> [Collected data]
•••
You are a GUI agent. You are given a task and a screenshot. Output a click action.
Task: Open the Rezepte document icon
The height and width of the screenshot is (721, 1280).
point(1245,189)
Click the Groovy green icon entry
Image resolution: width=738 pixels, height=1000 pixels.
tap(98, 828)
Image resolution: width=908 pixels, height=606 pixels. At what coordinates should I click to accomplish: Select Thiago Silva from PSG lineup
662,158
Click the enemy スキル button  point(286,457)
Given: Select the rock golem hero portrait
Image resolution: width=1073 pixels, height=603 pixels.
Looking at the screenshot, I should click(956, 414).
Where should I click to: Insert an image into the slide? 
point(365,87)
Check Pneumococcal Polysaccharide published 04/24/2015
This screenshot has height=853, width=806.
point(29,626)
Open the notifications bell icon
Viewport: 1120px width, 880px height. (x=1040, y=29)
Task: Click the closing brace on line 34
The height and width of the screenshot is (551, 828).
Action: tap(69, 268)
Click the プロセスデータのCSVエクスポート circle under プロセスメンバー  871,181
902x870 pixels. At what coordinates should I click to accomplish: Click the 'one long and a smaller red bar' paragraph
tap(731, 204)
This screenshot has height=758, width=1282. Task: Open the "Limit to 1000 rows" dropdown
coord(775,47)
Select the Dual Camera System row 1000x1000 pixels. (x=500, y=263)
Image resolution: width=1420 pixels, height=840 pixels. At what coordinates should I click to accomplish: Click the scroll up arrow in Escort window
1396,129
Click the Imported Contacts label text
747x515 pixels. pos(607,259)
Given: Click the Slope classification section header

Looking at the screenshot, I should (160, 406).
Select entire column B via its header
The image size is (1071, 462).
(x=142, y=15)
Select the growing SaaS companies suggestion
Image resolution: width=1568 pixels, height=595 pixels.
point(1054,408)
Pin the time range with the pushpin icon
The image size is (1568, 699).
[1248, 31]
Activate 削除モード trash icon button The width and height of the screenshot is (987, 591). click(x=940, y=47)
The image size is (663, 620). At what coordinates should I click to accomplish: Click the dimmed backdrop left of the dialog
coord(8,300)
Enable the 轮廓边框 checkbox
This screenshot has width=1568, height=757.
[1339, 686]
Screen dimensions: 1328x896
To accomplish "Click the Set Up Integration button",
•••
> [Exercise objective] Please write out all of the records above, character for character.

> [Written response]
You are a GUI agent. You are given a task and a screenshot. Output a click action.
Task: Open the Rezepte document icon
The height and width of the screenshot is (721, 1280).
point(1245,189)
Click the Groovy green icon entry
Image resolution: width=738 pixels, height=1000 pixels.
tap(98, 828)
Image resolution: width=908 pixels, height=606 pixels. At what coordinates should I click to accomplish: Select Thiago Silva from PSG lineup
662,158
Click the enemy スキル button  point(286,457)
Given: Select the rock golem hero portrait
Image resolution: width=1073 pixels, height=603 pixels.
Looking at the screenshot, I should click(956, 414).
Where should I click to: Insert an image into the slide? 
point(365,87)
Check Pneumococcal Polysaccharide published 04/24/2015
This screenshot has height=853, width=806.
point(29,626)
Open the notifications bell icon
Viewport: 1120px width, 880px height. (x=1040, y=29)
Task: Click the closing brace on line 34
The height and width of the screenshot is (551, 828).
Action: tap(69, 268)
Click the プロセスデータのCSVエクスポート circle under プロセスメンバー  871,181
902x870 pixels. At what coordinates should I click to accomplish: Click the 'one long and a smaller red bar' paragraph
tap(731, 204)
This screenshot has height=758, width=1282. Task: Open the "Limit to 1000 rows" dropdown
coord(775,47)
Select the Dual Camera System row 1000x1000 pixels. (x=500, y=263)
Image resolution: width=1420 pixels, height=840 pixels. At what coordinates should I click to accomplish: Click the scroll up arrow in Escort window
1396,129
Click the Imported Contacts label text
747x515 pixels. pos(607,259)
Given: Click the Slope classification section header

Looking at the screenshot, I should (160, 406).
Select entire column B via its header
The image size is (1071, 462).
(x=142, y=15)
Select the growing SaaS companies suggestion
Image resolution: width=1568 pixels, height=595 pixels.
point(1054,408)
Pin the time range with the pushpin icon
The image size is (1568, 699).
[1248, 31]
Activate 削除モード trash icon button The width and height of the screenshot is (987, 591). click(x=940, y=47)
The image size is (663, 620). At what coordinates should I click to accomplish: Click the dimmed backdrop left of the dialog
coord(8,300)
Enable the 轮廓边框 checkbox
This screenshot has width=1568, height=757.
[1339, 686]
Screen dimensions: 1328x896
To accomplish "Click the Set Up Integration button",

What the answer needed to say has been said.